During the first quarter of 2017 the Company established and received funds from a USD 10.0 million secured non–revolving credit facility which bears interest at 14% and matures on January 31, 2020 (“Credit Facility”). Interest for the first year of the Credit Facility is due on January 31, 2018 followed by eight payments of USD 1.25 million of principal plus interest due quarterly in arrears commencing March 31, 2018. Condor also issued to the lender a warrant certificate exercisable into one million common shares of Condor at $2.35 per share on or before January 31, 2020. The loan proceeds are available to fund capital expenditures related to drilling, infrastructure and workovers at Poyraz Ridge and for general corporate purposes.

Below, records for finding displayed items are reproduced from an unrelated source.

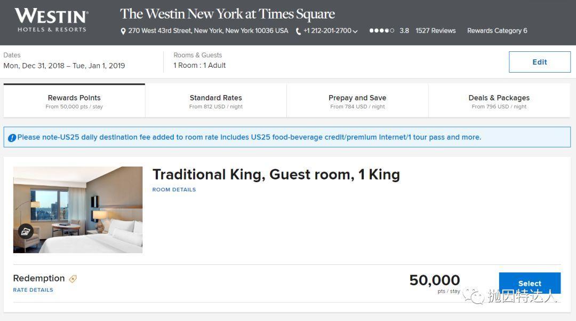Click the Traditional King room photo
This screenshot has width=576, height=321.
[x=78, y=210]
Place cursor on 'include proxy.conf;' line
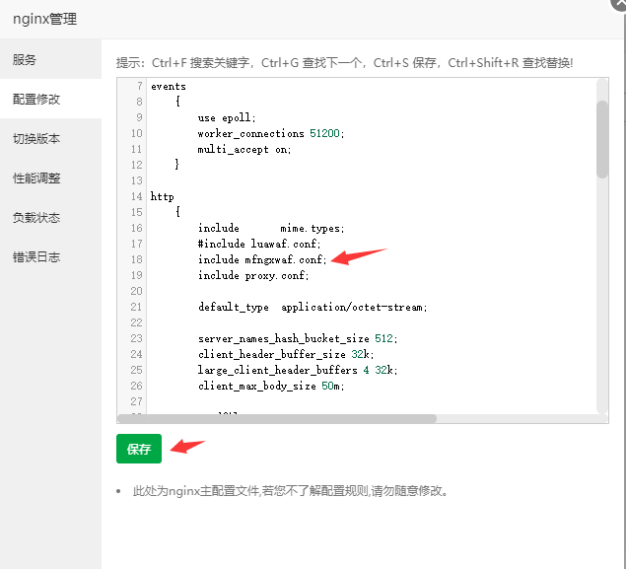 (252, 275)
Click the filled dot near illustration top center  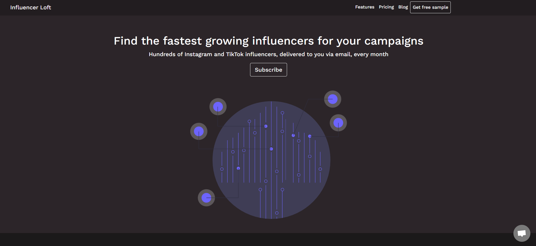266,126
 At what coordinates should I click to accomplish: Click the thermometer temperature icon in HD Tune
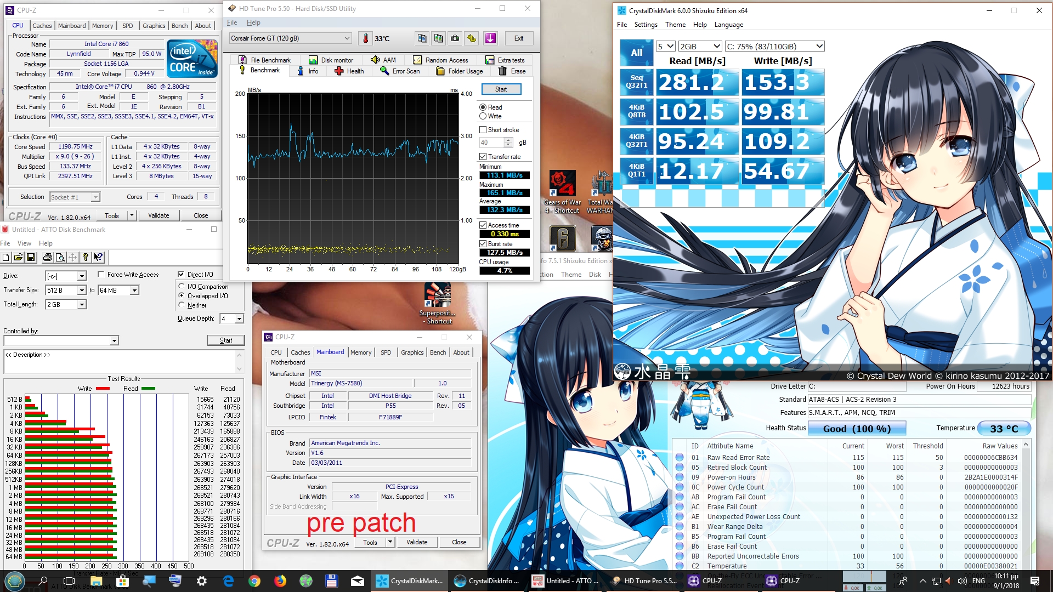click(x=366, y=38)
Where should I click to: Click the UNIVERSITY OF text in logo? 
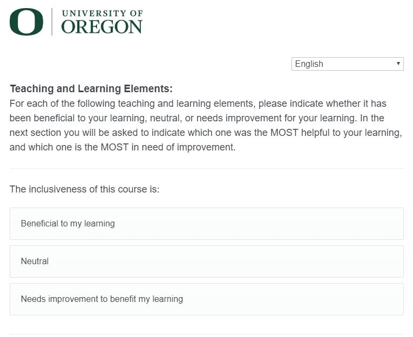(x=102, y=13)
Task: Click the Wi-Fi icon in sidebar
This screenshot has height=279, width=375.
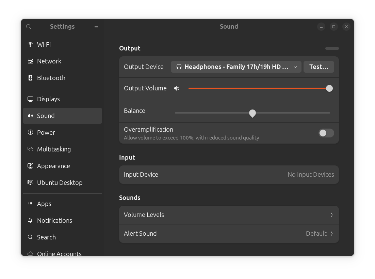Action: (30, 44)
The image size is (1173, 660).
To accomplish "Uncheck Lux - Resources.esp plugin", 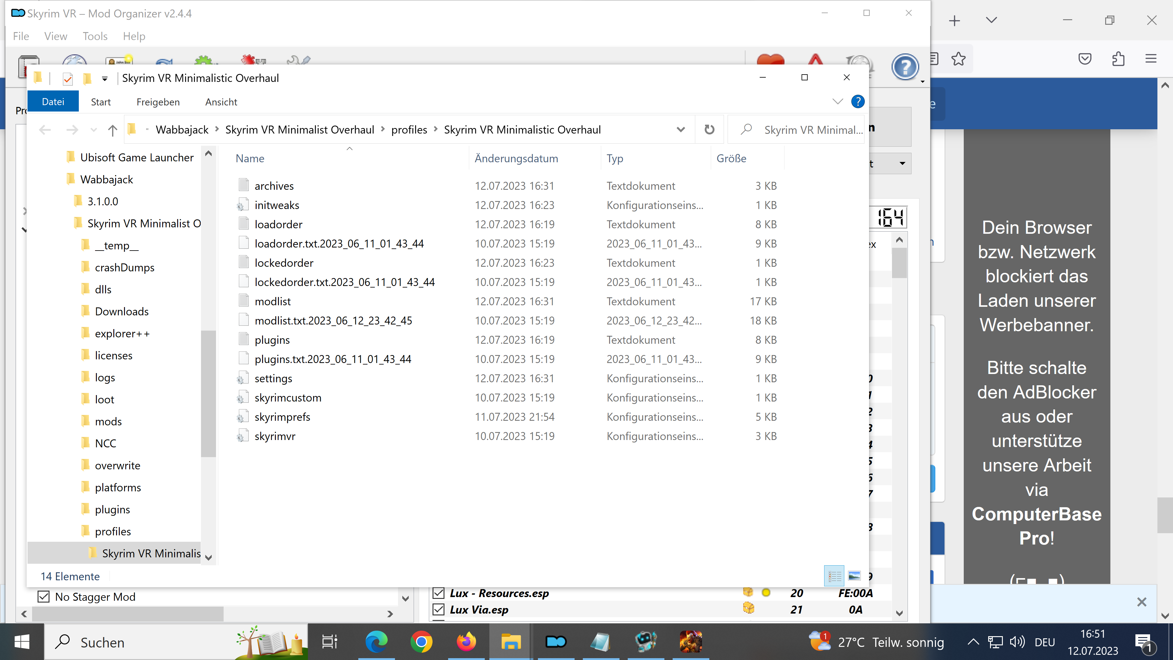I will pos(439,593).
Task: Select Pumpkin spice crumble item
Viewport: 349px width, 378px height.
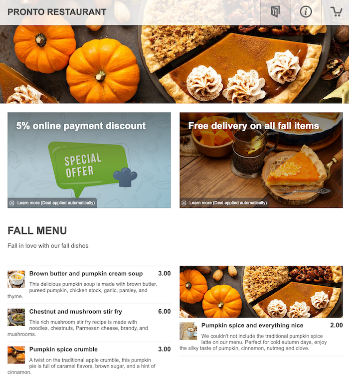Action: pos(89,360)
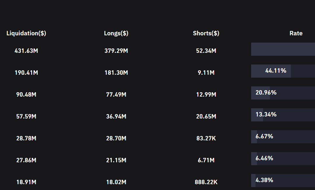Select the 83.27K shorts value

(x=206, y=138)
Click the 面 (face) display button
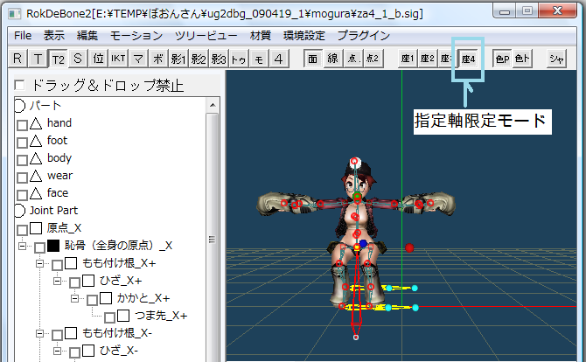Image resolution: width=586 pixels, height=362 pixels. point(313,59)
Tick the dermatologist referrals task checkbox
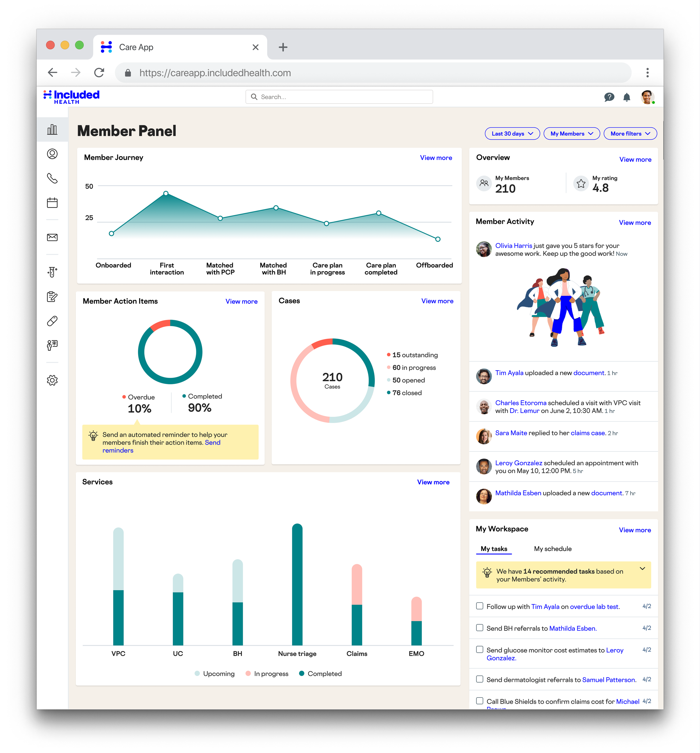 [x=479, y=679]
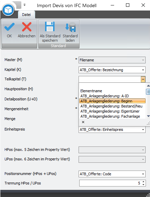
Task: Open the quick access toolbar customize arrow
Action: [25, 5]
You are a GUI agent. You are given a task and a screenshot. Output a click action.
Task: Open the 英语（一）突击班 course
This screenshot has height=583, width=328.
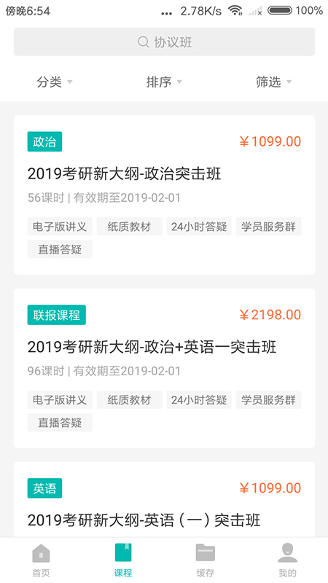165,500
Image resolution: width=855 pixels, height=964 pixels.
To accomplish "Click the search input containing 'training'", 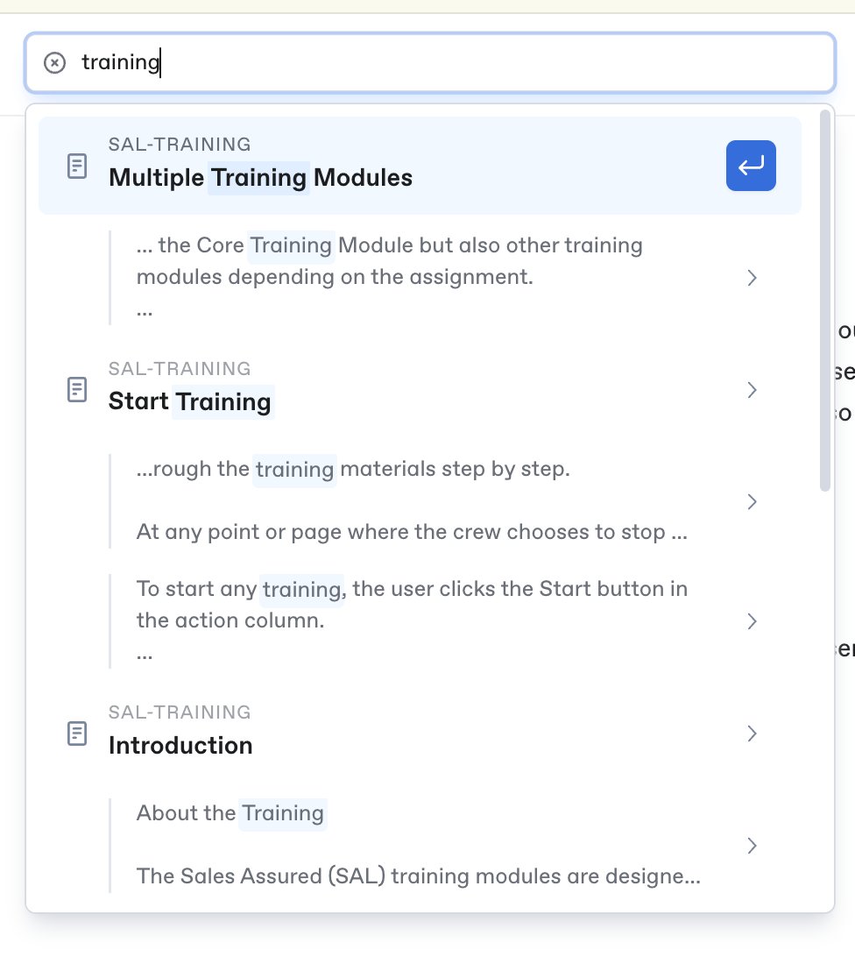I will pos(429,63).
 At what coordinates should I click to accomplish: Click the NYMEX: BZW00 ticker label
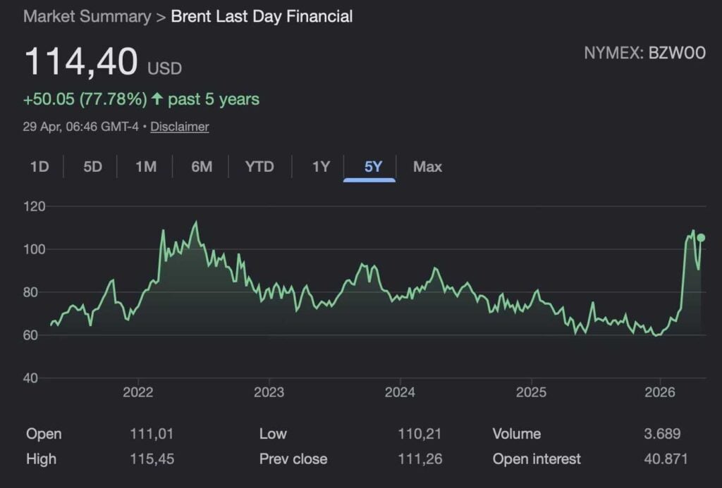pyautogui.click(x=644, y=54)
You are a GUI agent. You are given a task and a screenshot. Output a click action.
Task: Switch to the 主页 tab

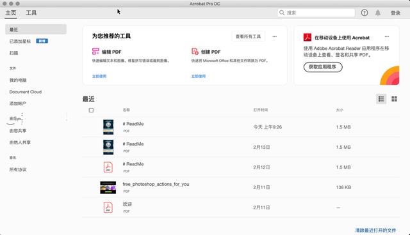[11, 13]
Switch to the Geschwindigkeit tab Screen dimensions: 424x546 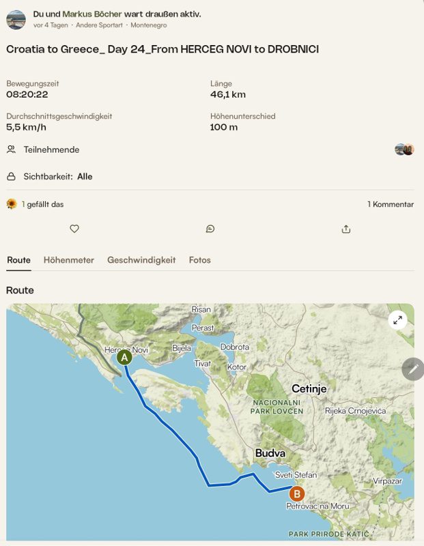[141, 260]
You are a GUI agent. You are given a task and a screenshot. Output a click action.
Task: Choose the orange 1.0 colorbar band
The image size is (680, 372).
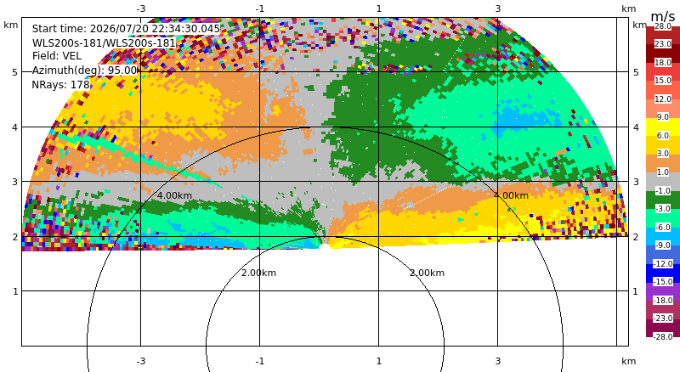(x=663, y=164)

NON–GAAP FINANCIAL MEASURES
The Company refers to “operating netback” in this news release, a term with no standardized meaning as prescribed by GAAP and which may not be comparable with similar measures presented by other issuers. This additional information should not be considered in isolation or as a substitute for measures prepared in accordance with GAAP. Operating netback is calculated as crude oil sales revenue less production costs, royalty expense and transportation and selling expense on a dollar basis and divided by the sales volume for the period on a per barrel basis. This non–GAAP measure is commonly used in the oil and gas industry to assist in measuring operating performance against prior periods on a comparable basis and has been presented in order to provide an additional measure for analyzing the Company's crude oil sales on a per barrel basis and ability to generate funds.
Certain statements in this news release constitute forward–looking statements under applicable securities legislation. Such statements are generally identifiable by the terminology used, such as “anticipate'', “appear”, “believe'', “intend”, “expect”, “plan”, “estimate”, “budget'', “outlook'', “scheduled”, “may”, “will”, “should”, “could”, “would”, “in the process of” or other similar wording. Forward–looking information in this news release includes, but is not limited to, information concerning: initial production rates and the expected timing thereof; the timing and ability to commission the Poyraz Ridge facility and pipeline and obtain the customary government approvals to commence production; the ability of the drilled wells to become producing wells; projections and timing with respect to crude oil and gas production; expected markets and prices for future oil and gas sales; the timing and ability to obtain various approvals for the Company's exploration and development activities; the timing and ability to access oil and gas pipelines and oil and gas domestic and export sales markets; anticipated capital expenditures and cash flows; sources and availability of financing for potential budgeting shortfalls; the timing and ability to obtain future funding on favourable terms; general business strategies and objectives; possible outcomes regarding the Zharkamys Contract including the possibility that the term may be extended or, conversely, that it may revert back to the Ministry; the timing and ability to obtain exploration and production contract extensions; the potential for additional contractual work commitments; the ability to meet and fund the contractual work commitments; the satisfaction of the work commitments; the results of non–fulfillment of work commitments; the expectations related to future general and administrative and other expenses; projections relating to the adequacy of the Company's provision for taxes; the timing and ability to collect VAT; expected rates of return; and treatment under governmental regulatory regimes and tax laws.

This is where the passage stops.